La definizione di mobbing viene tuttavia molto spesso utilizzata indiscriminatamente, non tenendo conto infatti della possibile esistenza di problematiche lavorative a volte affini, altre volte di natura totalmente diversa.
Dal momento che recentemente la legislazione italiana si è sempre più espressa attivamente riguardo questa problematica, andando a tutelare il benessere psicofisico del lavoratore, si è assistito negli anni ad una crescente conoscenza e studio di suddetti fenomeni, che hanno assunto ad oggi una grande rilevanza in termini di prevenzione e riabilitazione.
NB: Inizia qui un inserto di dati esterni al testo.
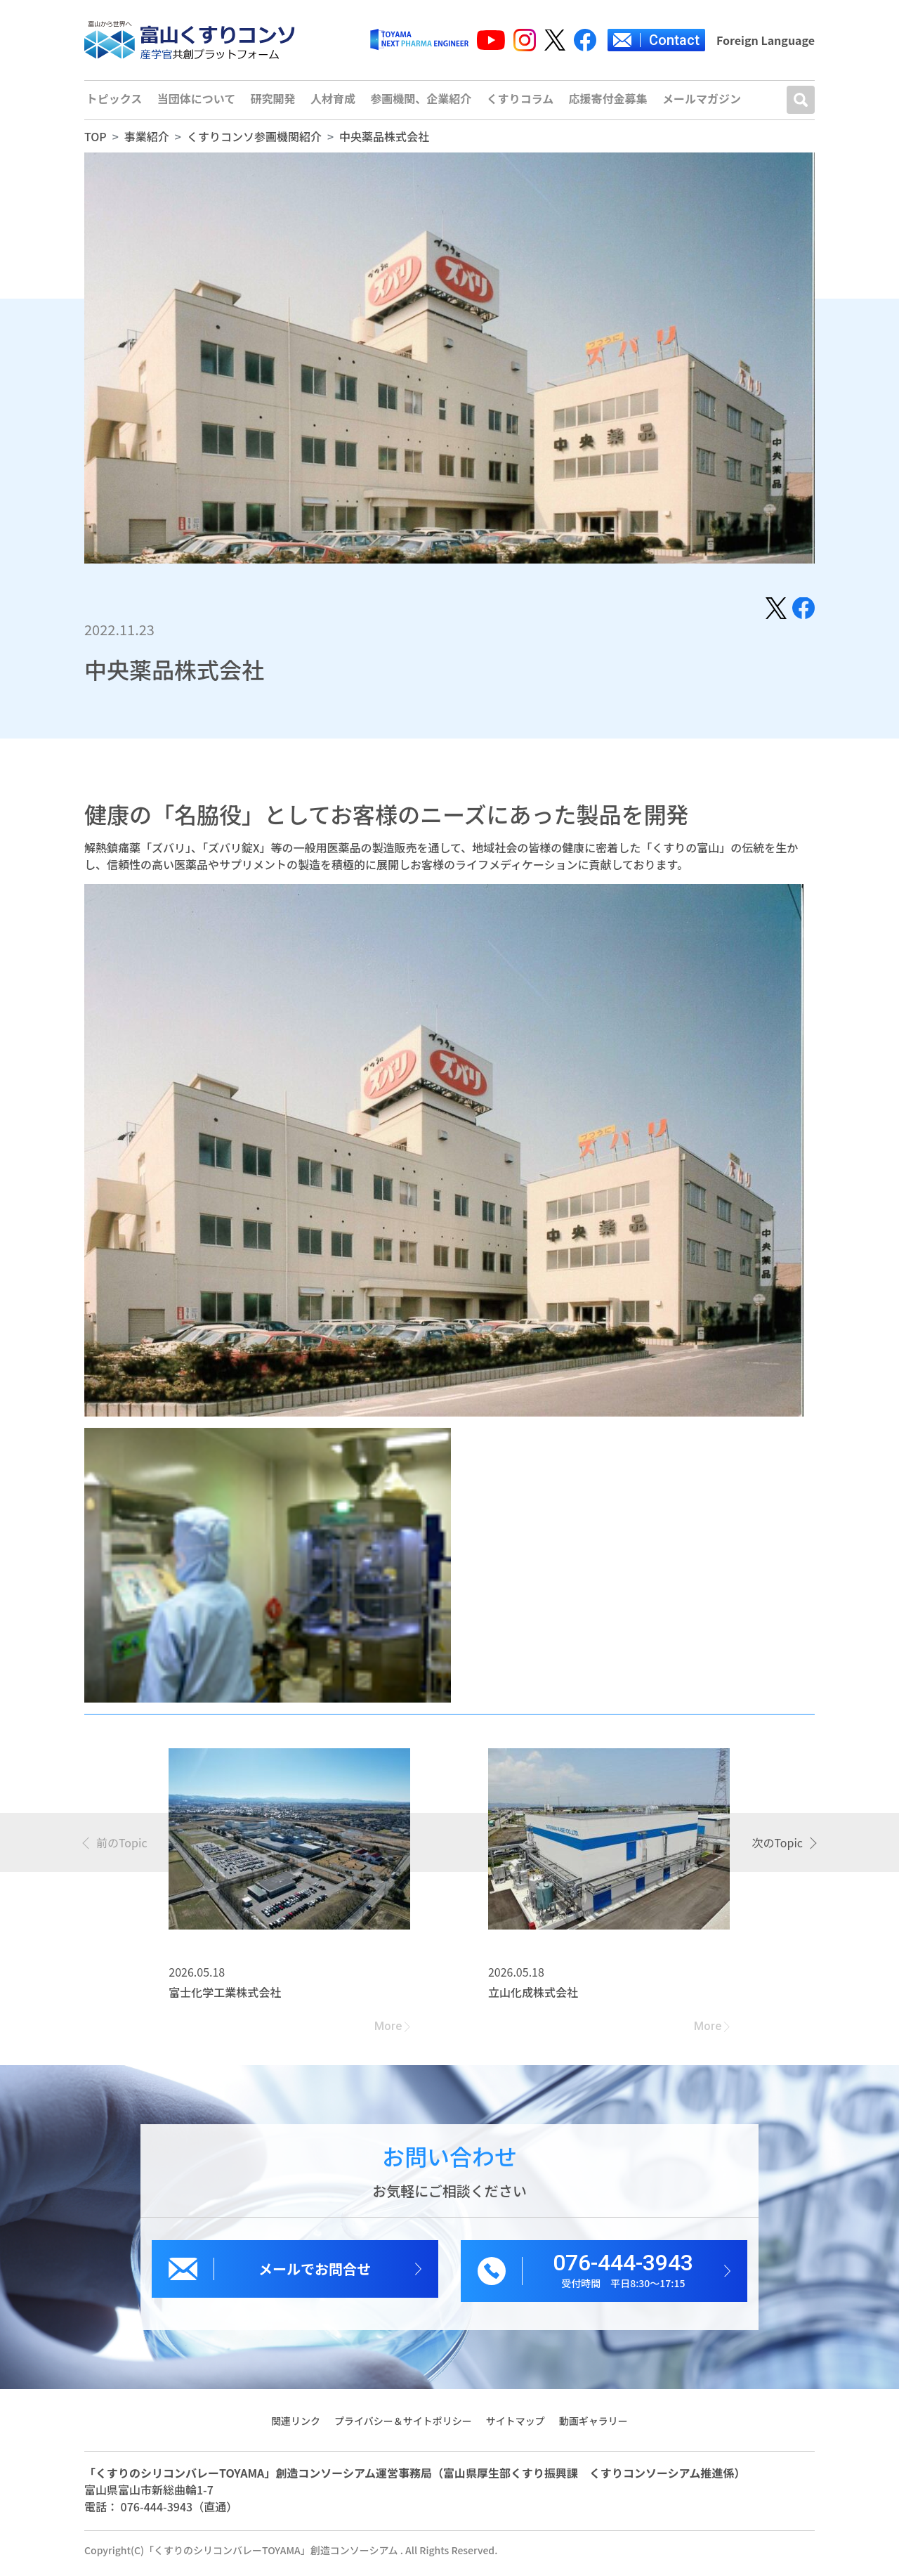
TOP (95, 142)
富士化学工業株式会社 (225, 1998)
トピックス (113, 103)
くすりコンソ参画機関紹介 (254, 142)
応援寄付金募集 (609, 103)
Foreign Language (765, 40)
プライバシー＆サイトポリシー (403, 2427)
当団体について (196, 103)
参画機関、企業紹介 (421, 103)
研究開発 (272, 103)
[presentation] (115, 1848)
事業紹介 (146, 142)
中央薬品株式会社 (384, 142)
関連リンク (295, 2427)
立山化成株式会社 (533, 1998)
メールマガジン (703, 103)
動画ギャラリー (594, 2427)
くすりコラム (521, 103)
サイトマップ (515, 2427)
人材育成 (332, 103)
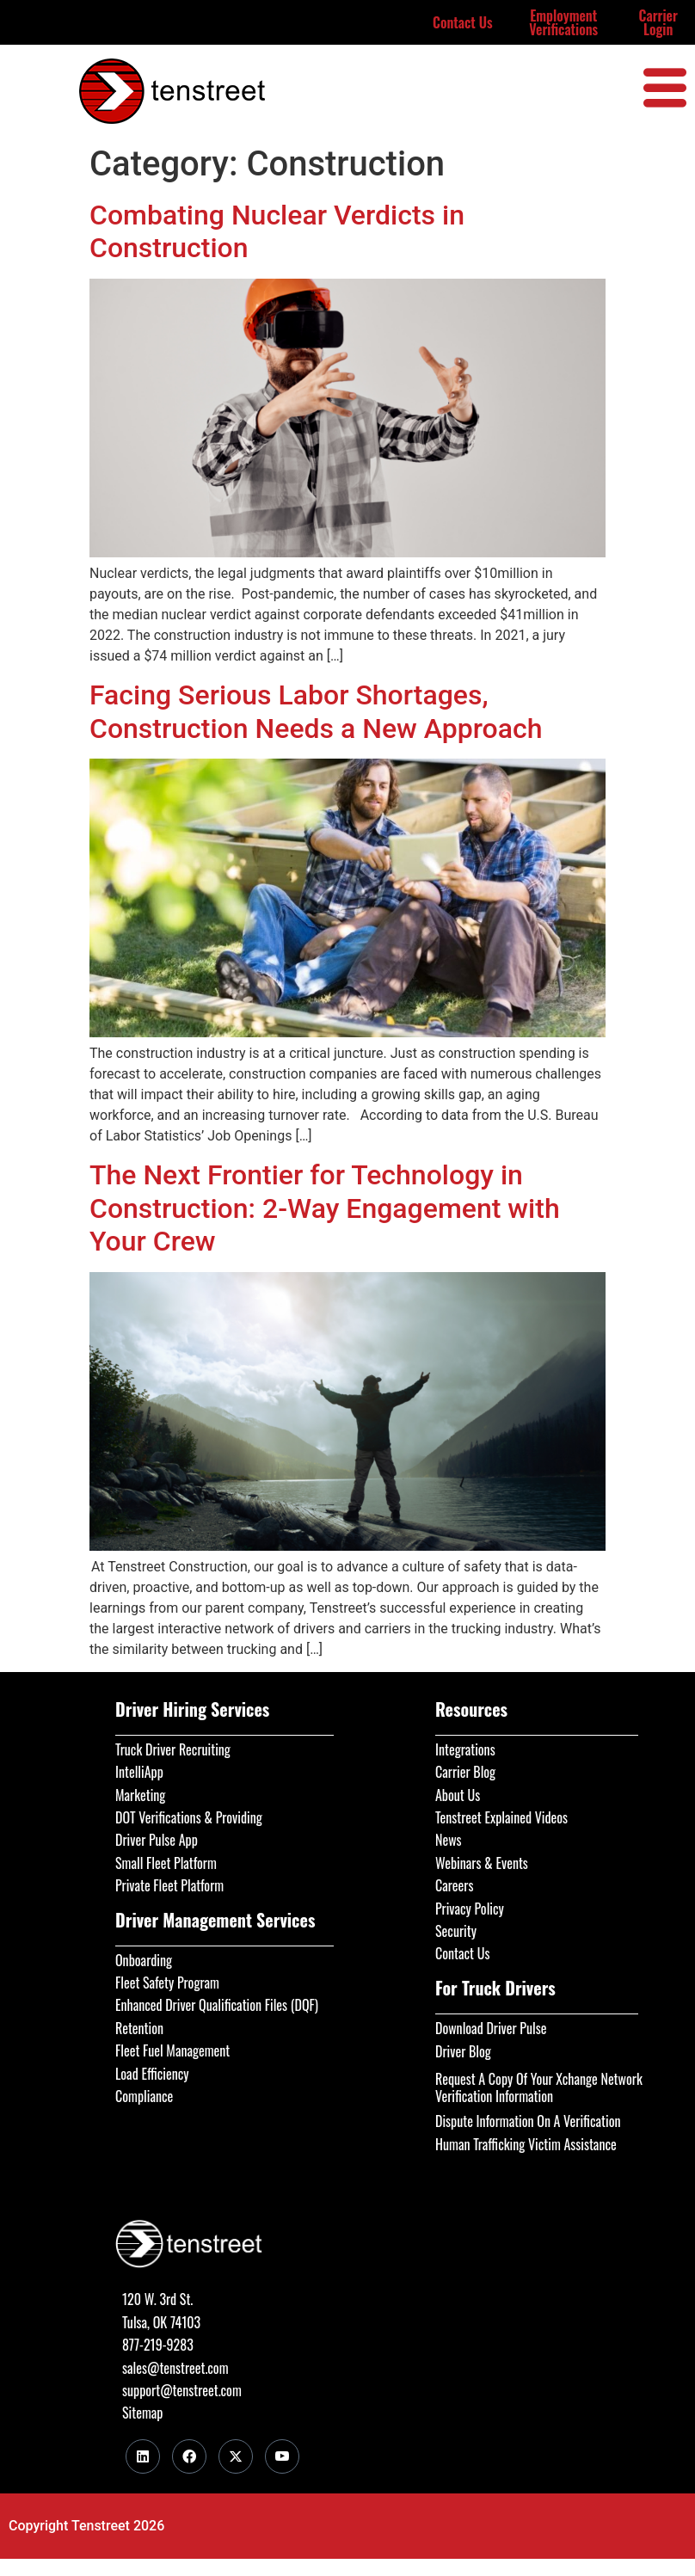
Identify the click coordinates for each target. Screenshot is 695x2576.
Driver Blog (463, 2051)
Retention (139, 2028)
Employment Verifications (563, 22)
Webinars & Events (481, 1863)
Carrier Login (658, 22)
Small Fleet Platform (166, 1863)
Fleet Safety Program (167, 1982)
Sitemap (142, 2412)
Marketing (140, 1795)
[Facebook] (189, 2456)
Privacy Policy (469, 1908)
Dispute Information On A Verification (527, 2121)
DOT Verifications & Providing (188, 1817)
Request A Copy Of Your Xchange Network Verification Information (539, 2087)
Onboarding (143, 1960)
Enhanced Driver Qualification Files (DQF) (216, 2005)
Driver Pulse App (156, 1839)
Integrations (465, 1749)
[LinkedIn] (143, 2456)
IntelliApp (139, 1771)
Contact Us (463, 22)
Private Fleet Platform (169, 1885)
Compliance (144, 2096)
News (448, 1839)
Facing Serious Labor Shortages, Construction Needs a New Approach (315, 711)
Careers (454, 1885)
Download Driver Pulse (490, 2028)
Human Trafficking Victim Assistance (526, 2144)
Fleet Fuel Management (172, 2050)
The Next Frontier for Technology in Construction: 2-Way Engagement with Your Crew (324, 1208)
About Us (457, 1795)
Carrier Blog (465, 1771)
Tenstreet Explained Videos (501, 1817)
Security (456, 1931)
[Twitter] (235, 2456)
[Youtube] (282, 2456)
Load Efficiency (152, 2073)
Questo aumentato interesse nei confronti delle dinamiche conflittuali che si verificano nel luogo di lavoro ha portato inoltre ad una maggior differenziazione di tali fenomeni, andando a conoscerli nelle loro diverse sfaccettature disadattive.
Una di queste nuove problematiche, spesso deleteriamente confusa con il mobbing, è il fenomeno dello straining, termine con il quale si intende una situazione di stress forzato sul posto di lavoro, dove l’individuo subisce almeno un’azione ostile e stressante, che ha come conseguenza un effetto negativo costante e permanente nell’ambiente lavorativo.
La “vittima” si trova in persistente condizione di inferiorità rispetto alla persona che attua lo straining (lo strainer) e lo straining stesso viene attuato appositamente contro una o più persone, ma sempre in maniera discriminante.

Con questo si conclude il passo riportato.